## EXERCISE DESCRIPTION
Extract exactly the range of lines bounded by the line containing "Ota yhteyttä (303, 2545)" and the final line of the listing, both ends included, and no other lines.

## AVAILABLE DATA
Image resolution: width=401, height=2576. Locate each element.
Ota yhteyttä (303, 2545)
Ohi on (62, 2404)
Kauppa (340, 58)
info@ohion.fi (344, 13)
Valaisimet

## ANSWER TO THE EXERCISE
Ota yhteyttä (303, 2545)
Ohi on (62, 2404)
Kauppa (340, 58)
info@ohion.fi (344, 13)
Valaisimet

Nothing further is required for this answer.